- Born: Melbourne James 27 July 1949 Kingston, Jamaica
- Origin: Kingston, Jamaica
- Died: 28 April 2019 (aged 69) Kingston, Jamaica
- Genres: Reggae
- Instrument: Vocals

= Jah Stitch =

Jamaican musician (1949–2019)

Jah Stitch (born Melbourne James, 27 July 1949 – 28 April 2019) was a reggae deejay best known for his recordings in the 1970s.

==Biography==
After an introduction to music singing in a yard with the likes of The Wailers, The Heptones, Roy Shirley, and Stranger Cole, James became well known in Jamaica by deejaying with the Lord Tippertone and Black Harmony sound systems, working as Jah Stitch. His debut single was the Errol Holt-produced "Danger Zone". Big Youth was an early influence on Stitch's deejay style and he had several hits working with producer Bunny Lee, with deejay versions of songs by Johnny Clarke, as well as tracks such as "African Queen" with Yabby You. Shortly before the One Love Peace Concert in 1976, Stitch survived being shot, providing the inspiration for "No Dread Can't Dead". His success in Jamaica continued and in 1977 he toured the United Kingdom.

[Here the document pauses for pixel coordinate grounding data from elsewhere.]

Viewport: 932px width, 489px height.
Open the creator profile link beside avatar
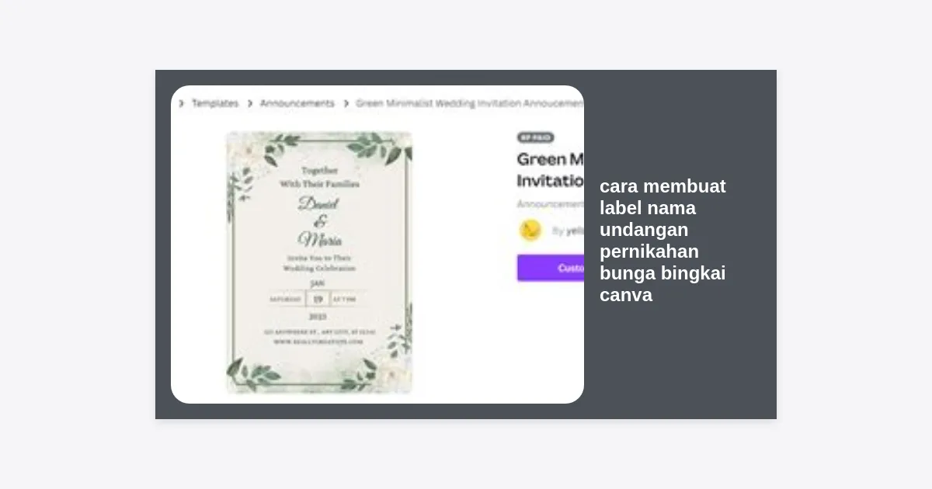573,231
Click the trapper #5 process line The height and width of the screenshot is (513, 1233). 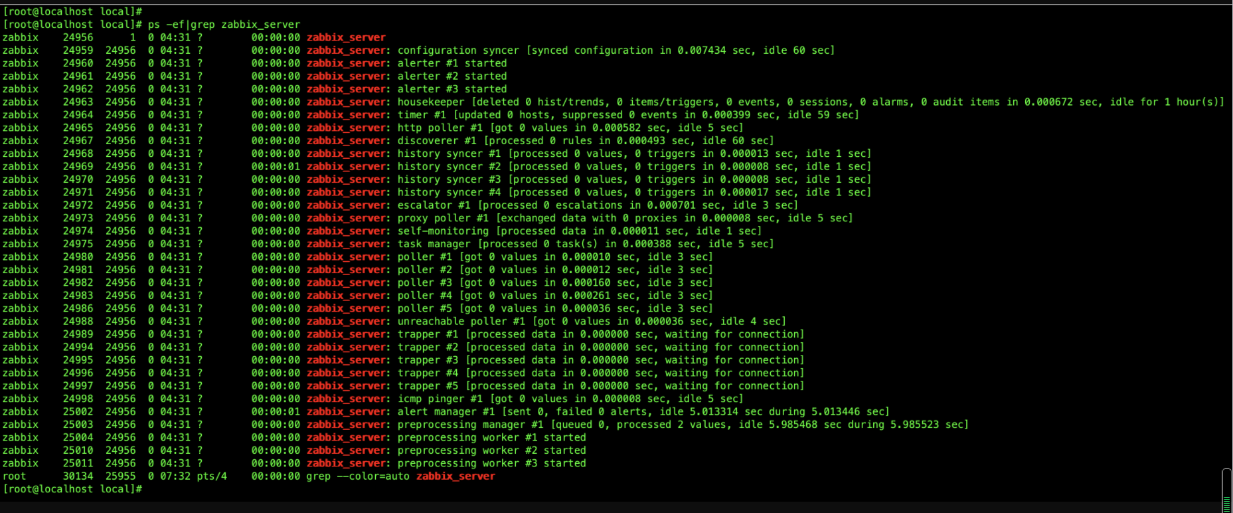click(403, 385)

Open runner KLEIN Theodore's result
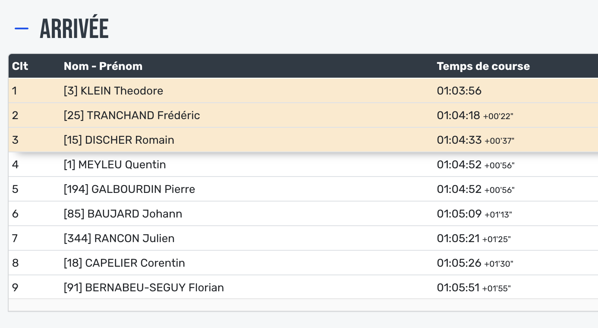coord(113,91)
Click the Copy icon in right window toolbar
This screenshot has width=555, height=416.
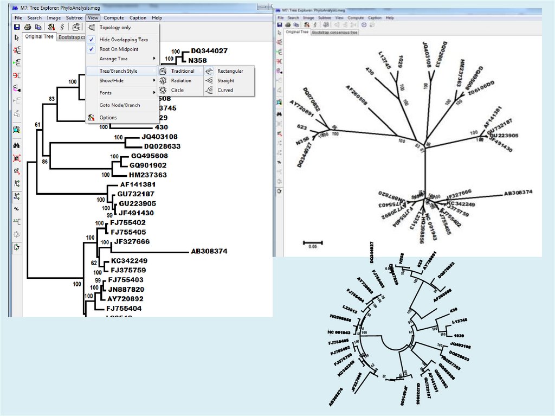(297, 25)
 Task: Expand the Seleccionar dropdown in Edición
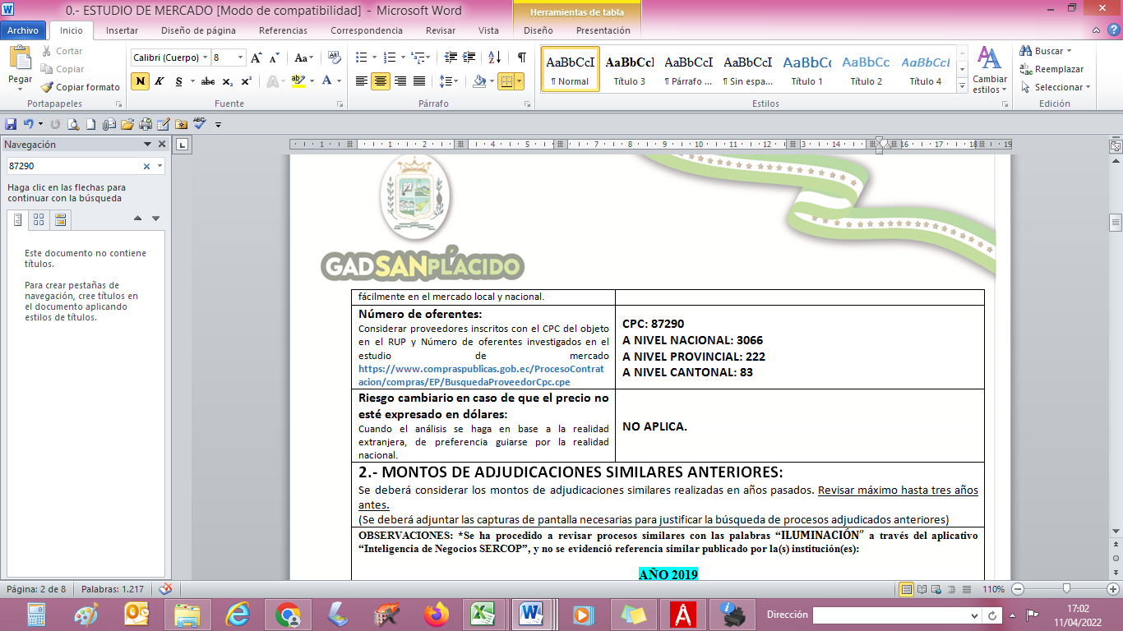pos(1061,87)

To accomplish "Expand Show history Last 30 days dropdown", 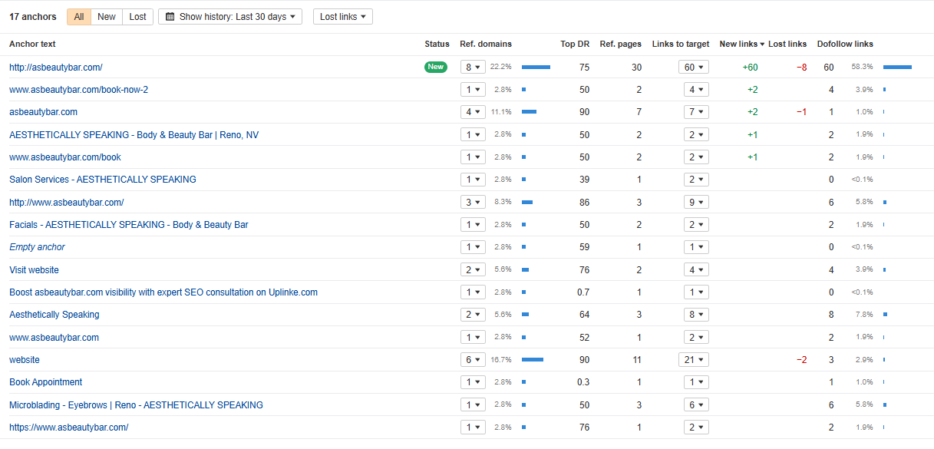I will 230,17.
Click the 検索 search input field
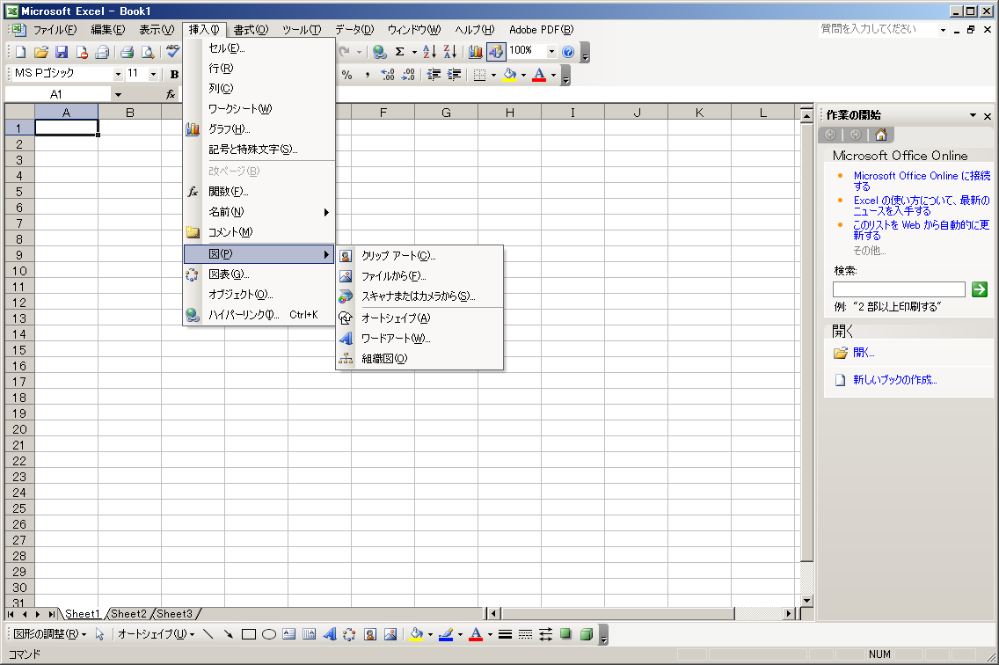Image resolution: width=999 pixels, height=665 pixels. [898, 289]
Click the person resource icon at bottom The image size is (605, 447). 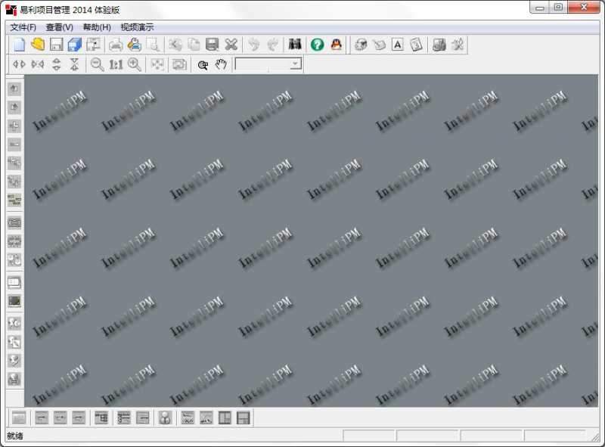(165, 418)
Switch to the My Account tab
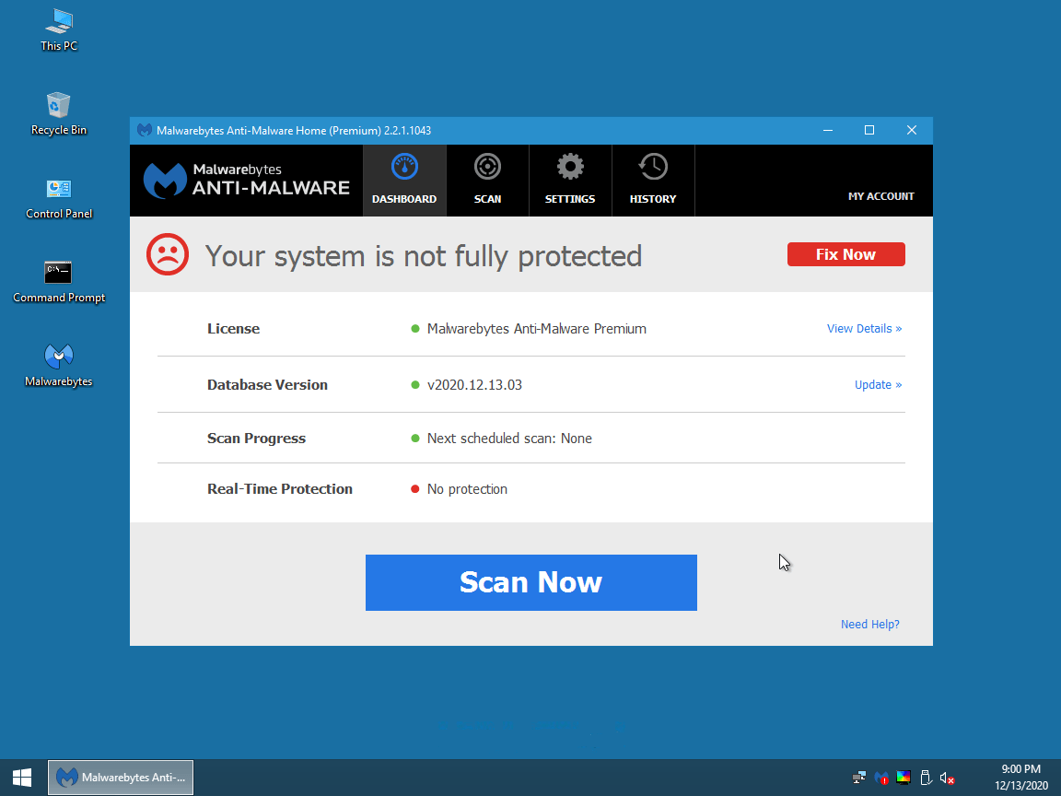 [x=881, y=195]
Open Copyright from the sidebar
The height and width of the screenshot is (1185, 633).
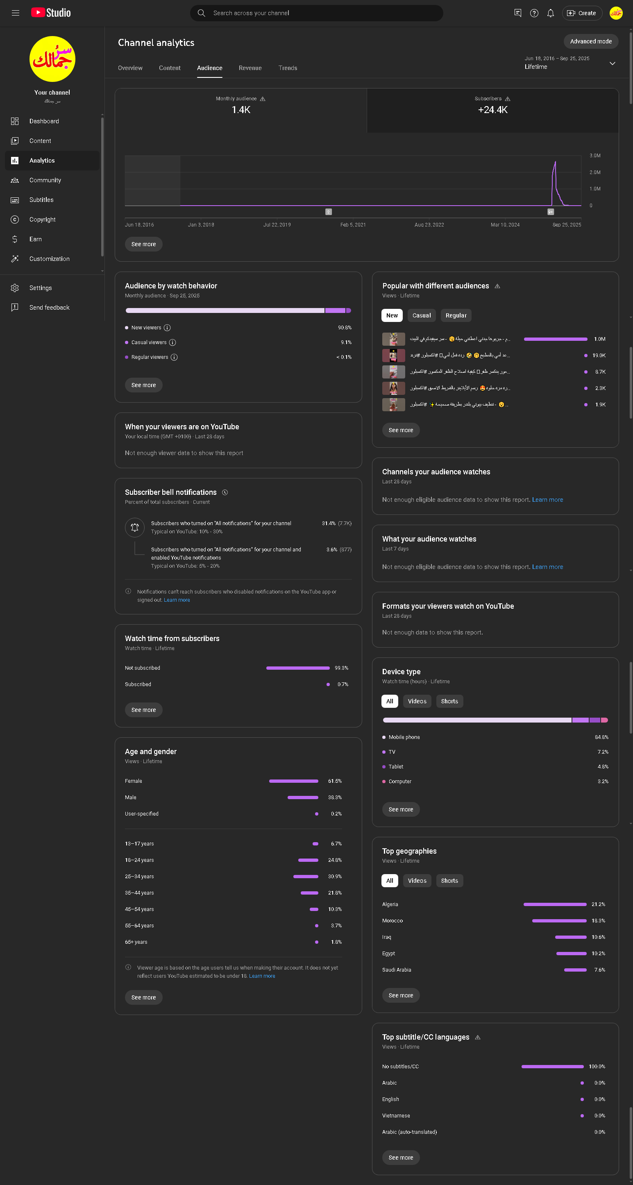42,219
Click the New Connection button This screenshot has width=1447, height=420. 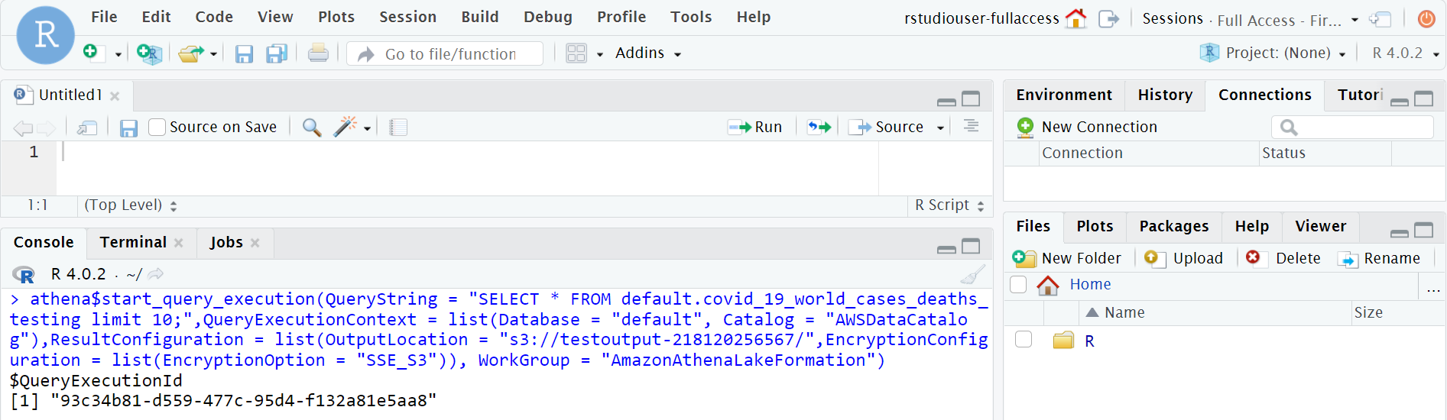tap(1087, 127)
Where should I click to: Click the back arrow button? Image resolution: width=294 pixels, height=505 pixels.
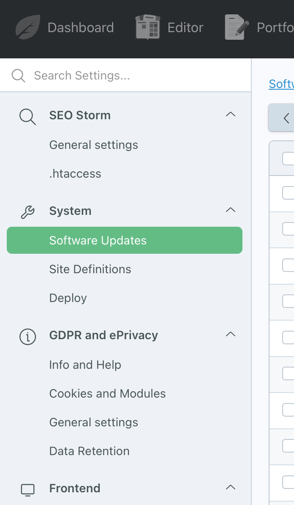point(286,118)
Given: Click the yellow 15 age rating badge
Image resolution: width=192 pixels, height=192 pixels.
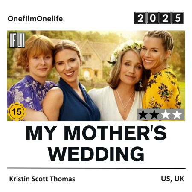Looking at the screenshot, I should (x=17, y=111).
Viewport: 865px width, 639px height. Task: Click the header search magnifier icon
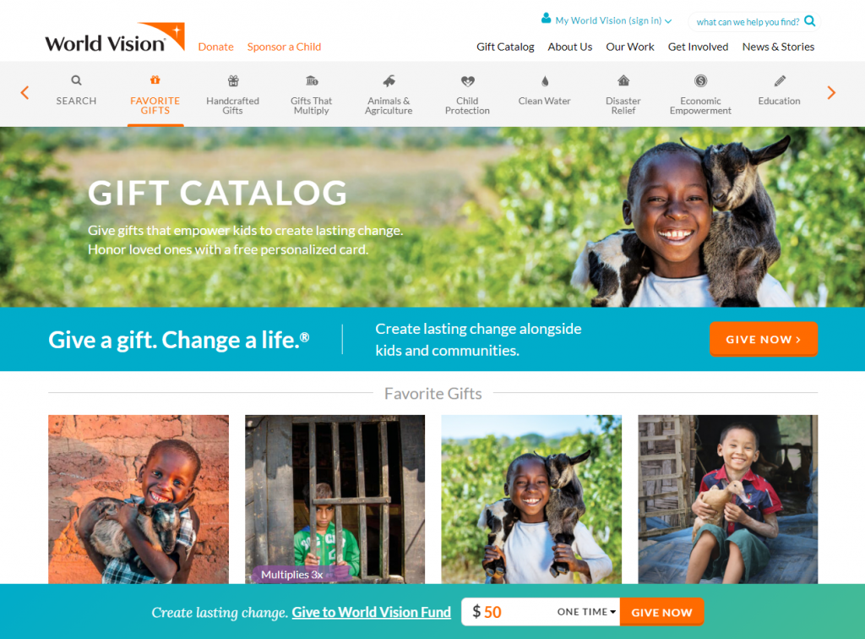tap(810, 21)
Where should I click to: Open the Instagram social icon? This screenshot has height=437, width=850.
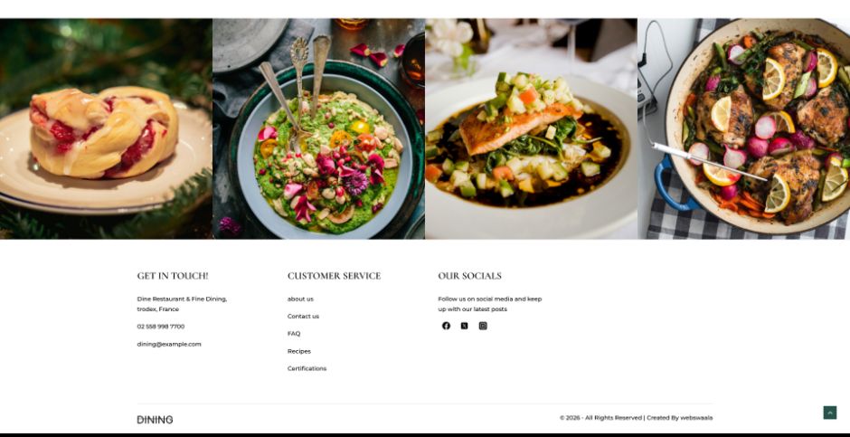pyautogui.click(x=483, y=326)
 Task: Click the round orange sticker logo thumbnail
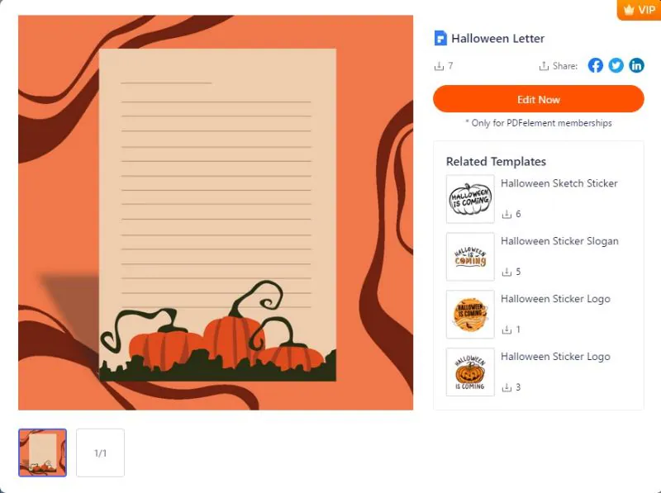click(x=470, y=315)
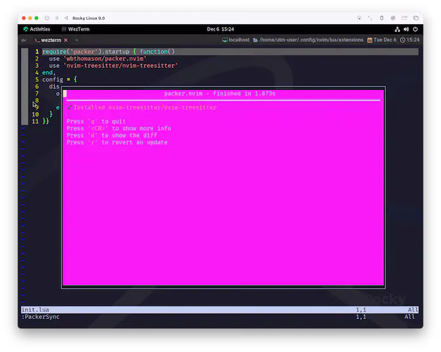
Task: Open the USB devices icon in UTM toolbar
Action: [381, 18]
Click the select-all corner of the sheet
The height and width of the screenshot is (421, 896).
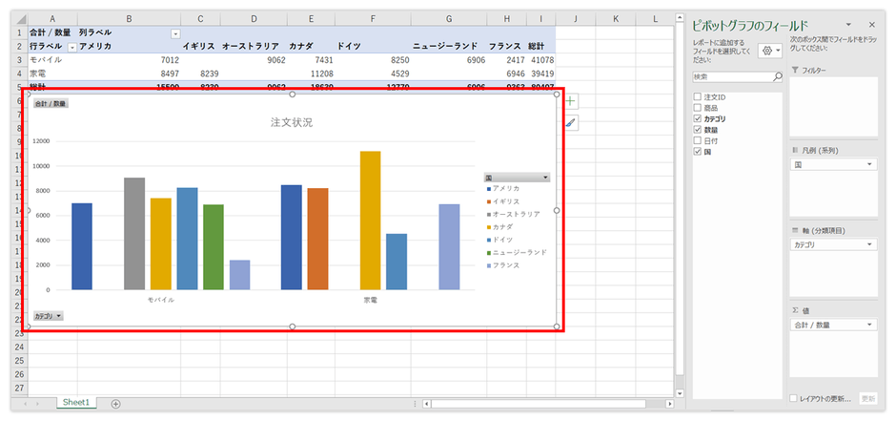pyautogui.click(x=13, y=19)
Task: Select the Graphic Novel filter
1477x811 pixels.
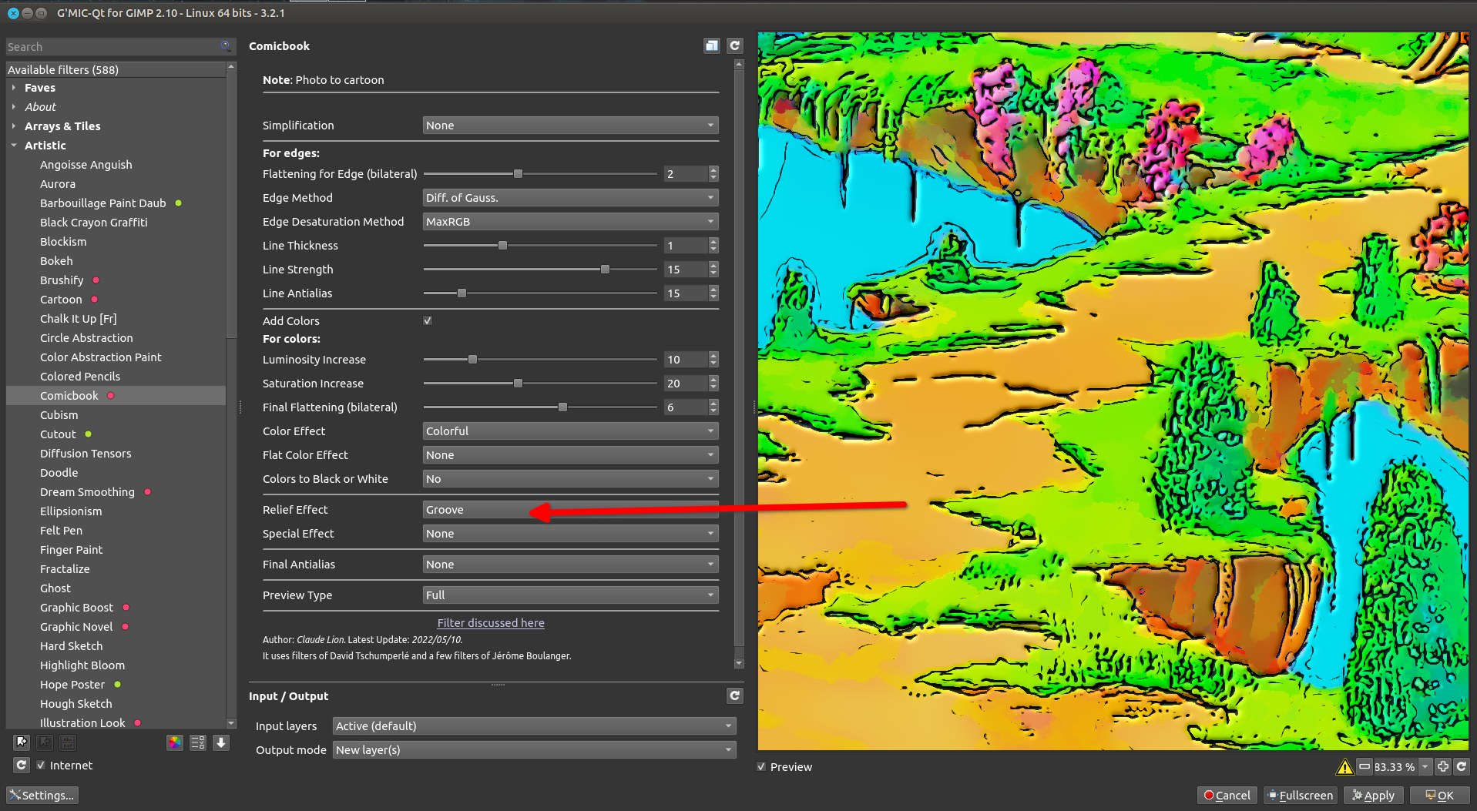Action: click(x=76, y=627)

In the mid-1980s, he worked as a selector on Sugar Minott's Youth Promotion sound system, now under the name Major Stitch.

He resumed his recording career in 1995, working with Trevor Douglas and Jah Woosh. His peak 1970s output for Bunny Lee and Yabby You was collected in 1996 by Blood and Fire on the Original Ragga Muffin (1975–77) compilation.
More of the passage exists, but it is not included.